Sunday, October 24, 2010

New evidence of WMD in Iraq

Wired:

By late 2003, even the Bush White House’s staunchest defenders were starting to give up on the idea that there were weapons of mass destruction in Iraq.

But for years afterward, WikiLeaks’ newly-released Iraq war documents reveal, U.S. troops continued to find chemical weapons labs, encounter insurgent specialists in toxins, and uncover weapons of mass destruction.

An initial glance at the WikiLeaks war logs doesn’t reveal evidence of some massive WMD program by the Saddam Hussein regime — the Bush administration’s most (in)famous rationale for invading Iraq. But chemical weapons, especially, did not vanish from the Iraqi battlefield. Remnants of Saddam’s toxic arsenal, largely destroyed after the Gulf War, remained. Jihadists, insurgents and foreign (possibly Iranian) agitators turned to these stockpiles during the Iraq conflict — and may have brewed up their own deadly agents.

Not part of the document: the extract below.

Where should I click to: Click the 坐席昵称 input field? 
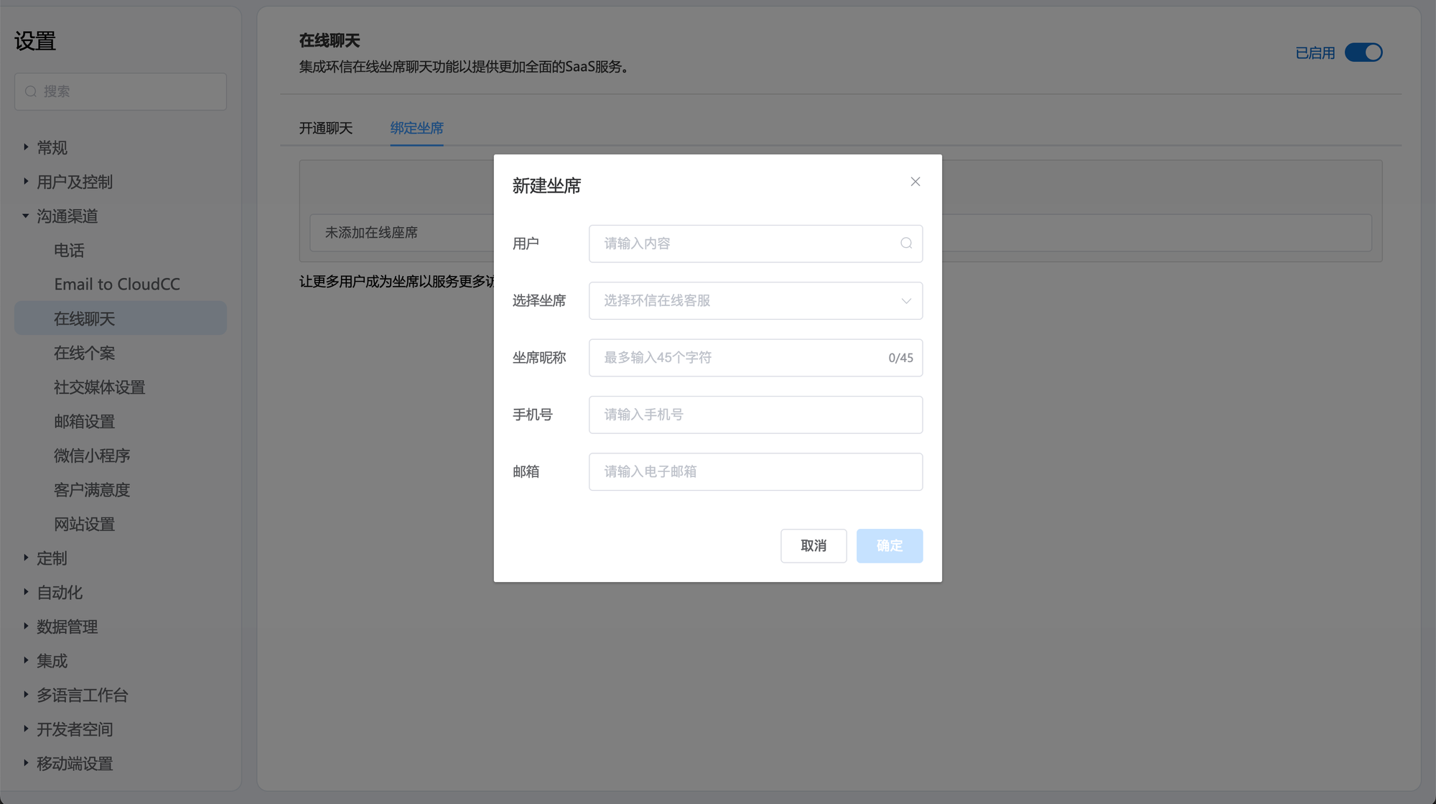coord(740,358)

This doesn't surprise me in the least. In fact, I've been expecting reports of additional WMD discoveries for years and I'm surprised it's taken so long. I also predict that there will be more of them.

Note that I said additional WMD discoveries. That's because the accepted "fact" that there were never any WMD to begin with has been a willful distortion from the very start. In truth, there were a number of reports citing evidence of WMD in the early part of the war. There were satellite pics of truck convoys exiting Iraq across the Syrian border on the eve of the invasion. There were AP reports of WMD being captured as they were smuggled out of Iraq into Kuwait. There was evidence of WMD projects found in documents of which millions of pages had yet to be translated. But all these stories, and the logical follow up to them went largely ignored as the "official" story emerged that there simply weren't any WMD. I remember linking to an Investor's Daily story which concluded,

Oh, but we didn't find WMDs?

On the contrary, U.S. troops found more than 500 weapons of mass destruction in Iraq. True, we didn't find an operational nuclear weapon, but U.N. inspectors found lots of equipment and plans clearly showing that Iraq had been working on one — and intended to do so again.

I recall reading one report disclosing the discovery of tons of chemicals buried underground. These chemicals were described as "dual use" agents because they could technically be used as either WMD or fertilizer. The fertilizer explanation was given as the more likely one, without any speculation as to why it might be necessary to hide tons of fertilizer in an underground bunker, or why said "fertilizer" was buried next to a bunch of warheads which could be used as delivery devices.

So the fact that there is more of this stuff out there is hardly surprising. Maybe Bush has been out of office long enough now so that it's finally okay to start reporting on it.